CollAsia 2010

CollAsia brings together and empowers professionals and organizations working with heritage collections. It aims to effect positive and lasting change through cooperation and awareness, increased knowledge and skills, and improved attitude and behaviour towards sustainable collections care. CollAsia covers all relevant areas of collections management and conservation for all types of heritage collections. Its activities are consistently designed to overcome language barriers and promote scientific literacy, critical thinking and problem-solving skills, community engagement, and local expertise and solutions.

Created in 2003 at the request of ICCROM Member States, CollAsia was initially launched in partnership with the Southeast Asian Ministers of Education Organization Regional Centre for Archaeology and Fine Arts (SEAMEO-SPAFA) with financial support from the Getty Foundation. Since 2012, the Cultural Heritage Administration of the Republic of Korea (CHA) has generously provided ICCROM with the core funding for CollAsia’s ongoing activities in the Asia and Pacific region, fostering South-South cooperation.

Key thematic areas of CollAsia within the current CHA–ICCROM collaboration include traditional knowledge, scientific principles of conservation and sustainable development. In recent years, interest has risen in exploring and promoting the use of traditional and local materials and methods in conservation. Reducing dependence on imported materials and solutions leads to lower costs and establishes opportunities for research and long-term collaboration with local producers and industries. This, in turn, results in more sustainable livelihoods and economic growth.

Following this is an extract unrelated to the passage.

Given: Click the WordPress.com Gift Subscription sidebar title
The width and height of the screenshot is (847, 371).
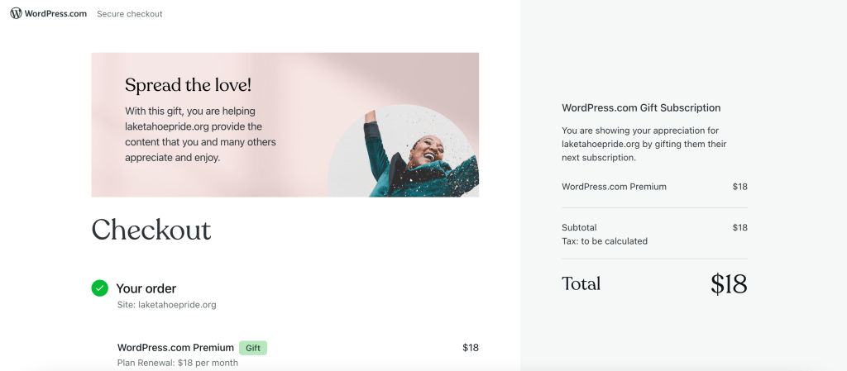Looking at the screenshot, I should coord(641,107).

Traditional ways of working can be incorporated into heritage conservation practices to promote resilience and highlight the links with the living heritage of craft traditions and other specialists from outside the formal heritage field. These traditional methods must nonetheless be understood in conjunction with more modern scientific principles of conservation developed over the past decades. Together, this contributes to creating a more sustainable future for people and their heritage.